Knocking out CD70 rescues CD70-specific nanoCAR T cells from antigen induced exhaustion

CD70 is an attractive target for chimeric antigen receptor (CAR) T cell therapy as treatment for both solid and liquid malignancies. However, functionality of CD70-specific CARs is only modest. Here, we optimized a CD70-specific VHH based CAR (nanoCAR). We evaluated the nanoCARs in clinically relevant models in vitro , using co-cultures of CD70-specific nanoCAR T cells with malignant rhabdoid tumor organoids, and in vivo by using a diffuse large B cell lymphoma (DLBCL) patient-derived xenograft (PDX) model.

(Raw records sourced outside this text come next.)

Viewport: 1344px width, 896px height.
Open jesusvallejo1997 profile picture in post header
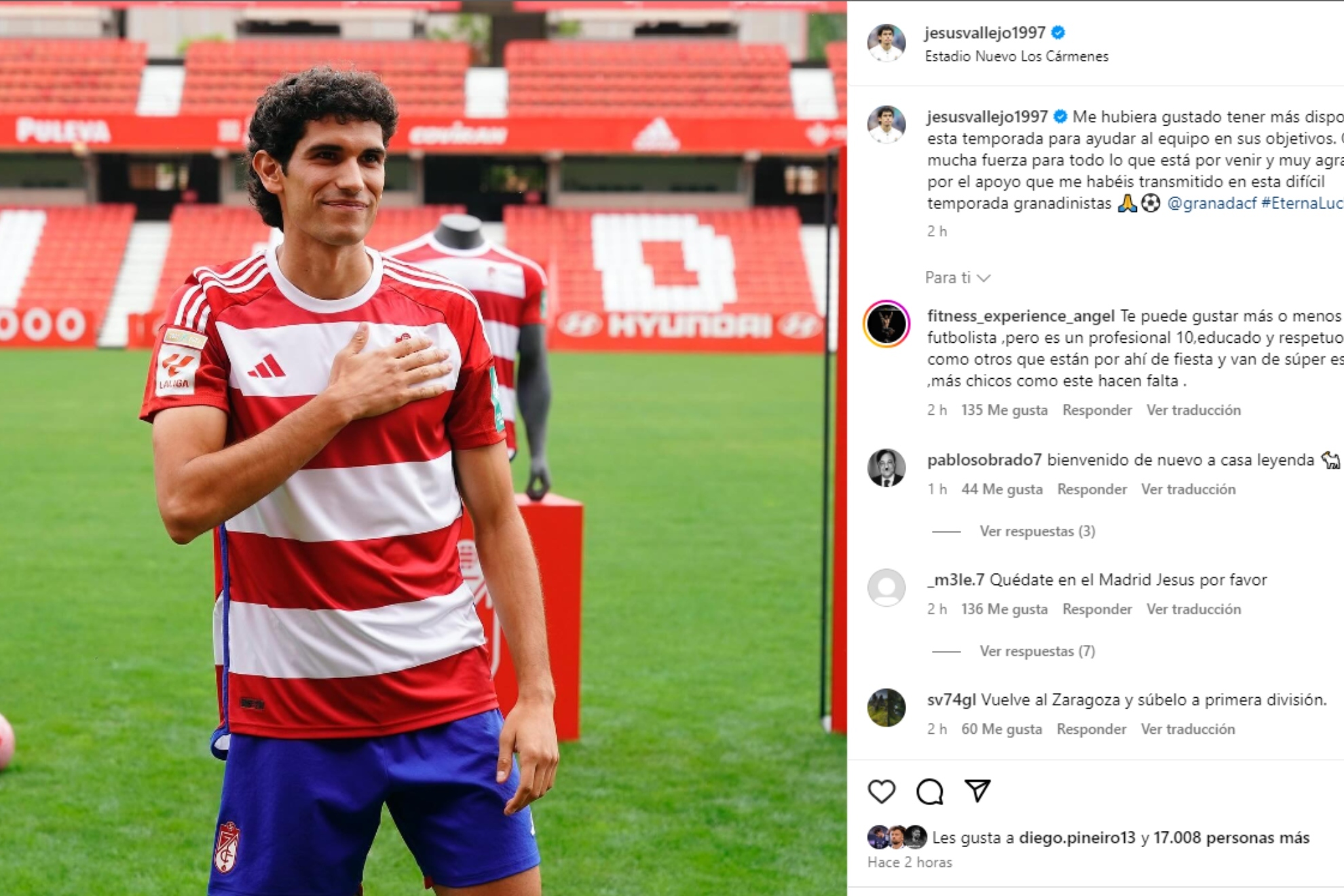(886, 43)
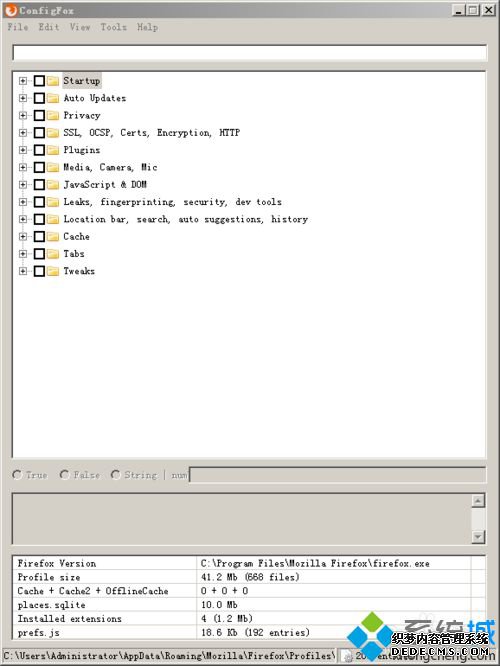This screenshot has height=666, width=500.
Task: Enable the Media, Camera, Mic checkbox
Action: [x=39, y=167]
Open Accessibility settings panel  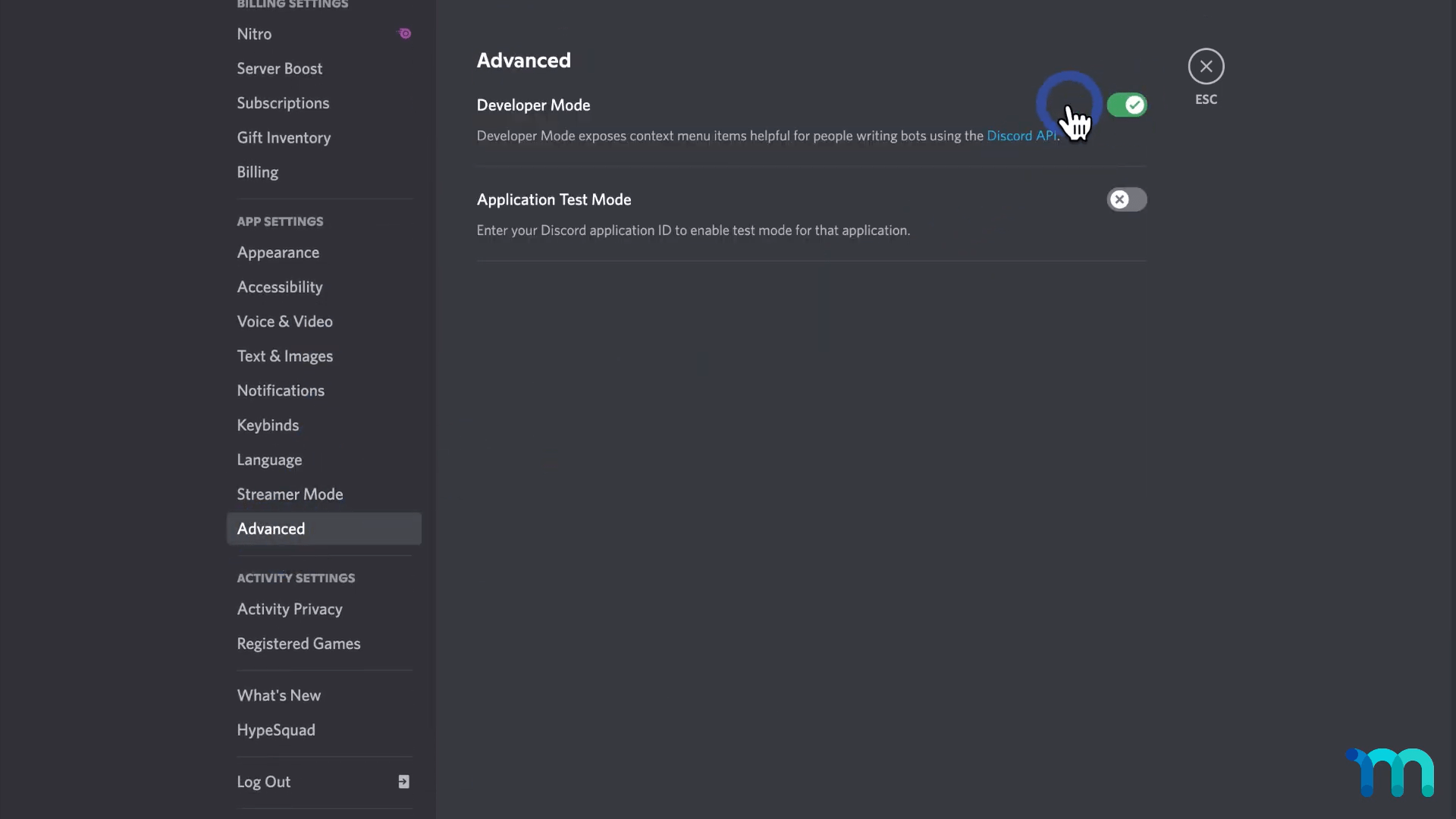coord(279,286)

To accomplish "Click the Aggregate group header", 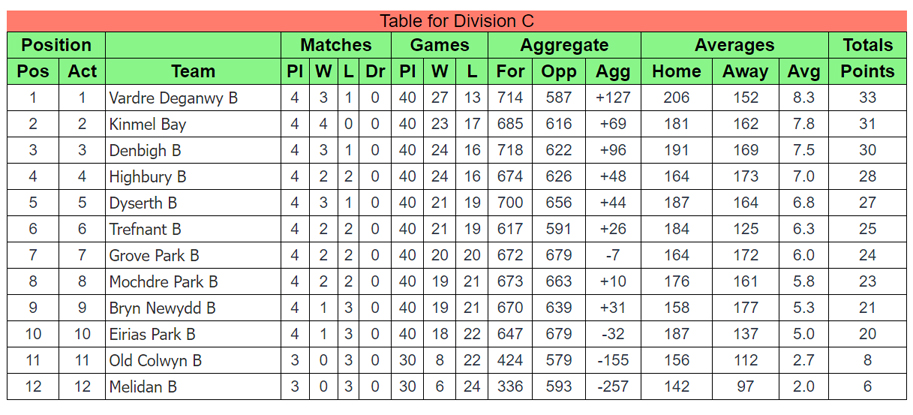I will (564, 45).

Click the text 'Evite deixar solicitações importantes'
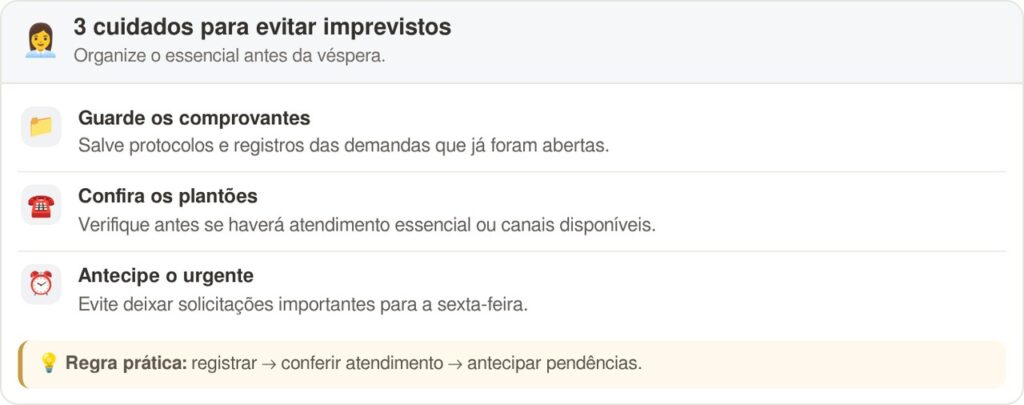(x=228, y=305)
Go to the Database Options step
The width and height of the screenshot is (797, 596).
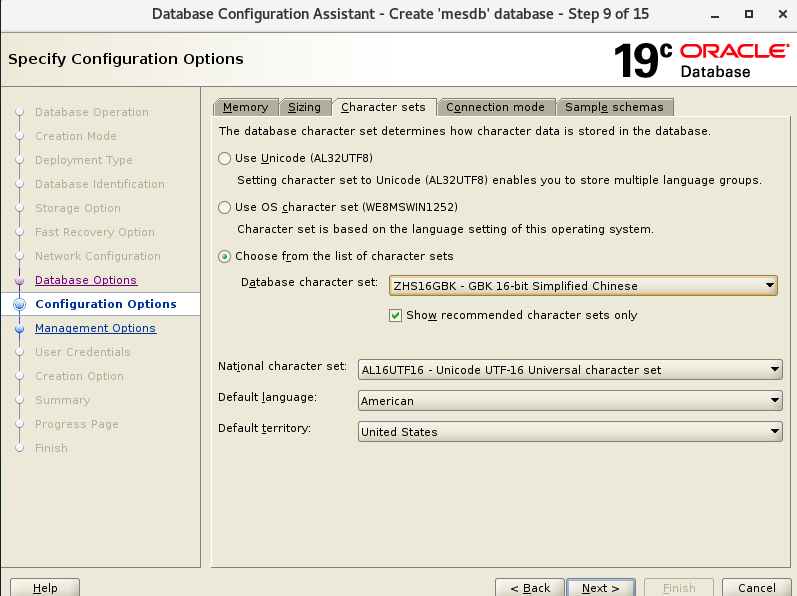86,280
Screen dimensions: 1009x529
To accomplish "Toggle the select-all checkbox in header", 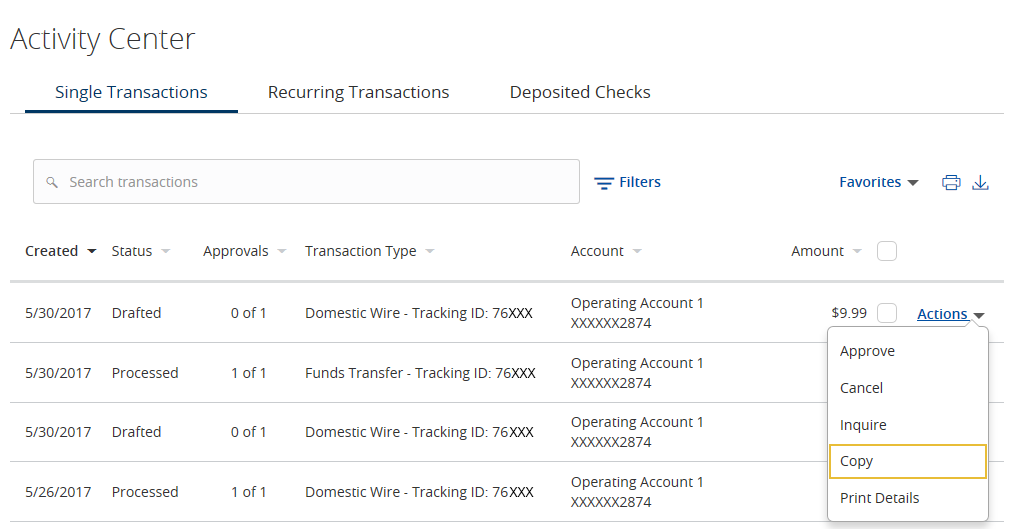I will pos(887,251).
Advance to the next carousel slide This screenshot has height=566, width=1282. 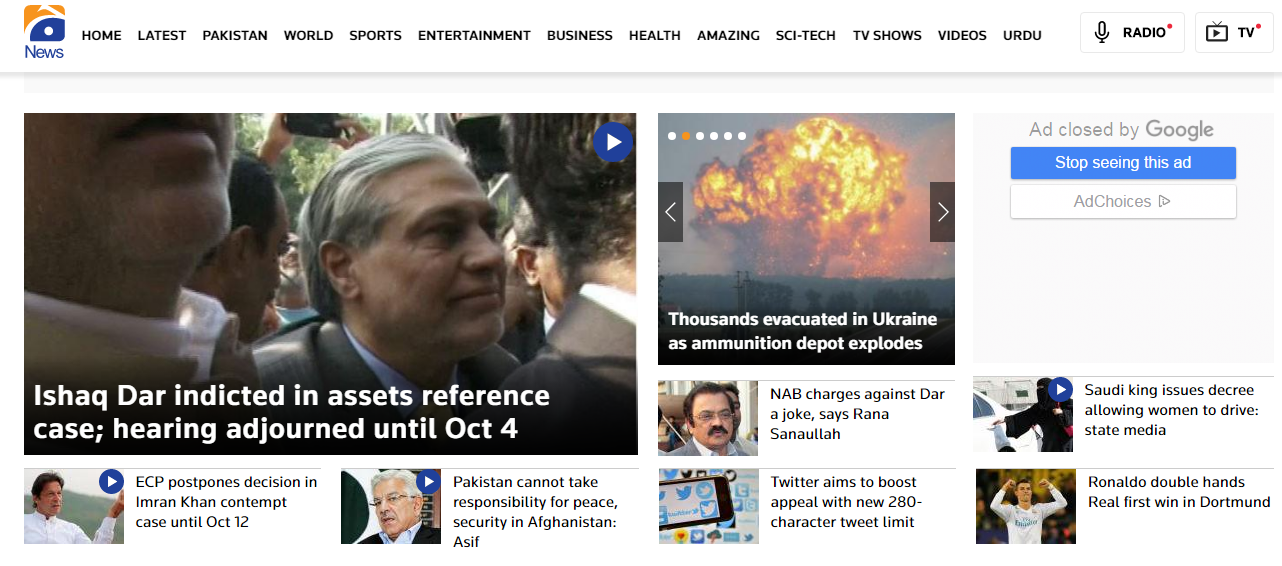coord(942,212)
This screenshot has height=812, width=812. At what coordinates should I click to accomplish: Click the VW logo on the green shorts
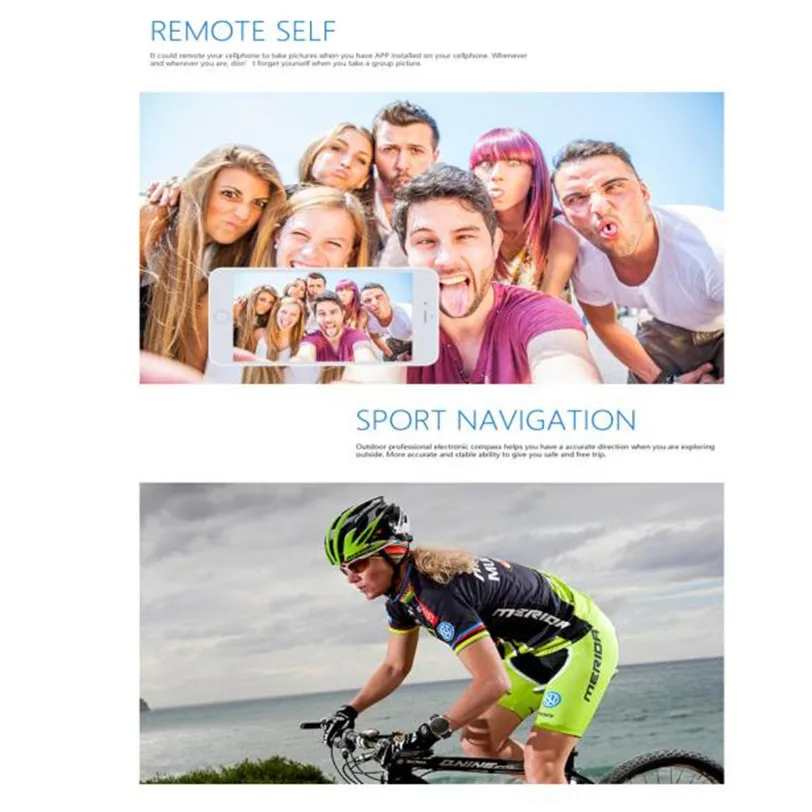coord(552,699)
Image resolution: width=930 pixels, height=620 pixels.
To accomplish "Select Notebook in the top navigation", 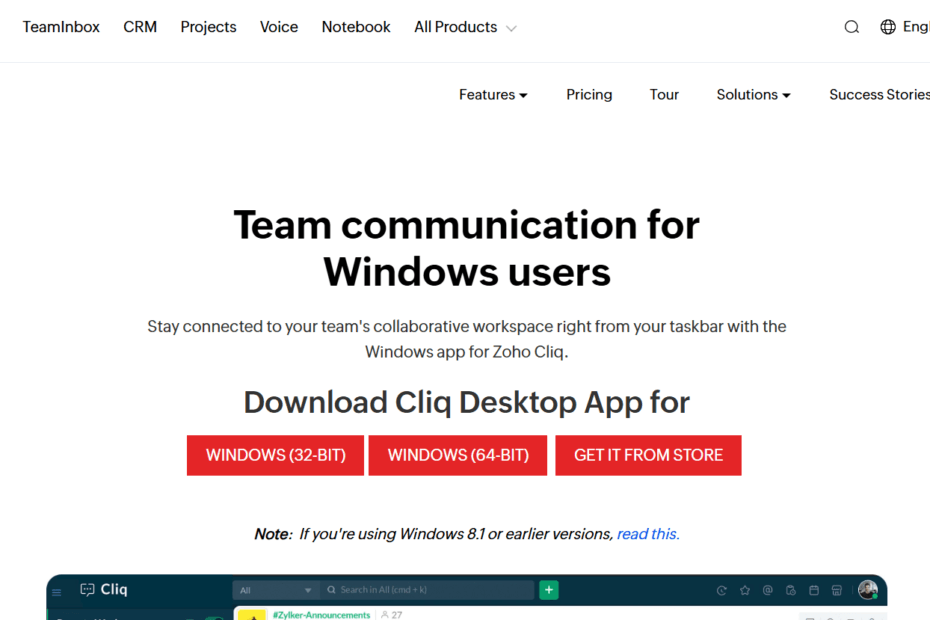I will [356, 27].
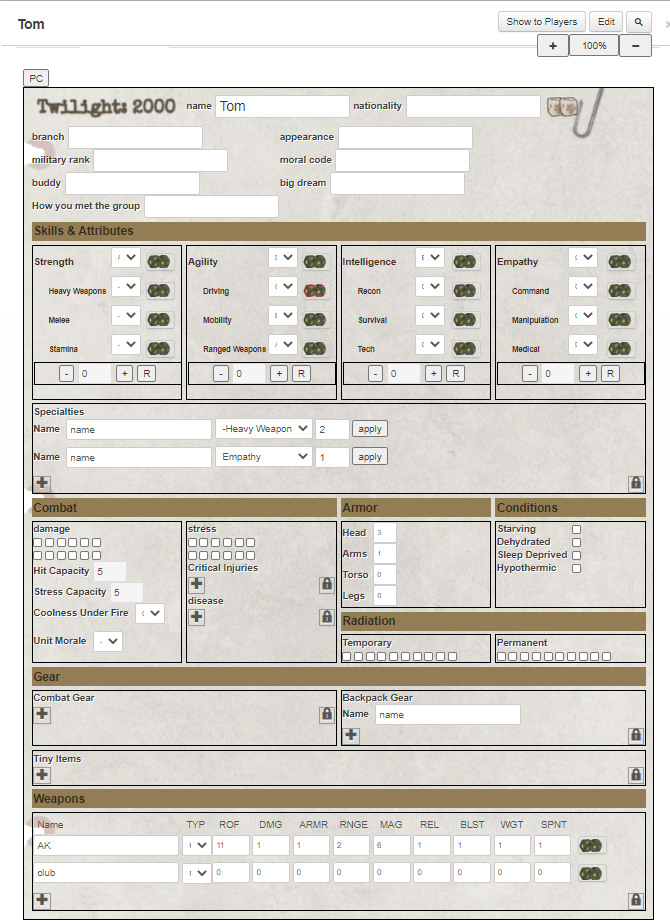Click the magnifier search icon at top

[638, 22]
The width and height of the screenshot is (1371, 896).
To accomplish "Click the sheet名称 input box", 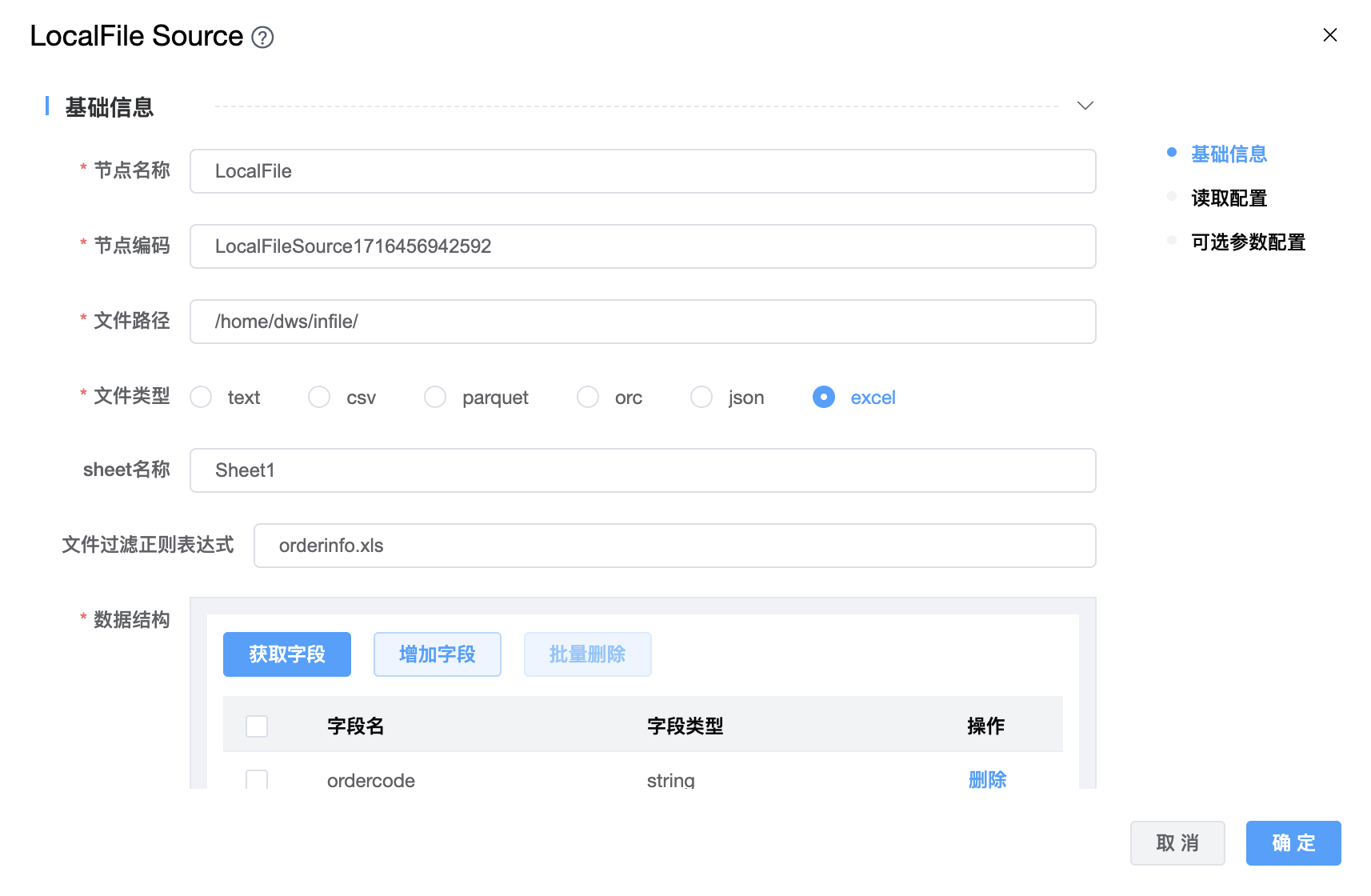I will (642, 470).
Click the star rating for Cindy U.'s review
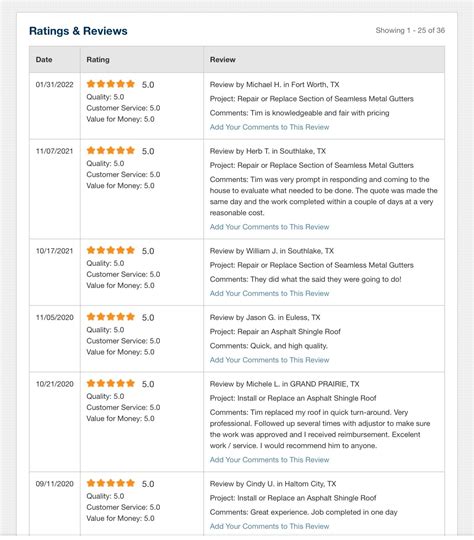The image size is (474, 540). tap(111, 483)
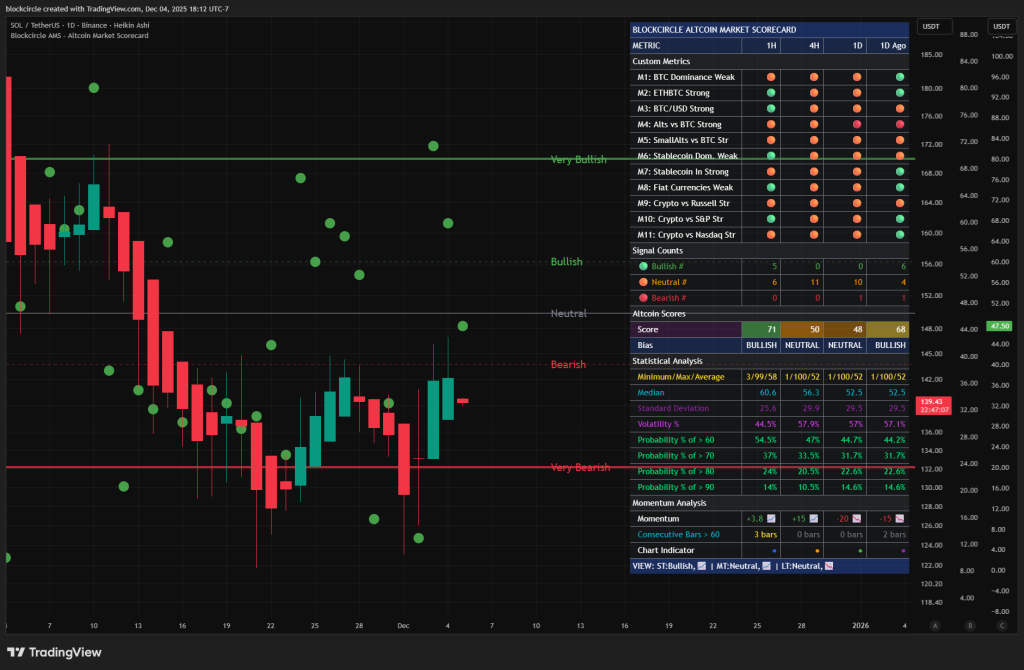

Whereas the nanoCAR T cells were highly efficient in organoid co-cultures, they showed only modest efficacy in the PDX model. Knocking out CD70 expression by the nanoCAR T cells resulted in dramatically enhanced functionality in the PDX model, suggesting that endogenous CD70 interaction with the nanoCAR induces exhaustion. Through single-cell transcriptomics, we obtained evidence that CD70KO CD70-specific nanoCAR T cells are protected from antigen induced exhaustion. Our data shows that CARs targeted to endogenous T cell antigens, negatively affect CAR T cell functionality by inducing an exhausted state which can be overcome by knocking out the specific target, in this case CD70. ### Competing Interest Statement AVP, ED, JT are affiliated with Orionis Biosciences BV (as a scientific advisor and/or an employee) and holds equity interests in the Company. JT received financial research support from Orionis Biosciences BV. All the other authors declare no conflict of interest.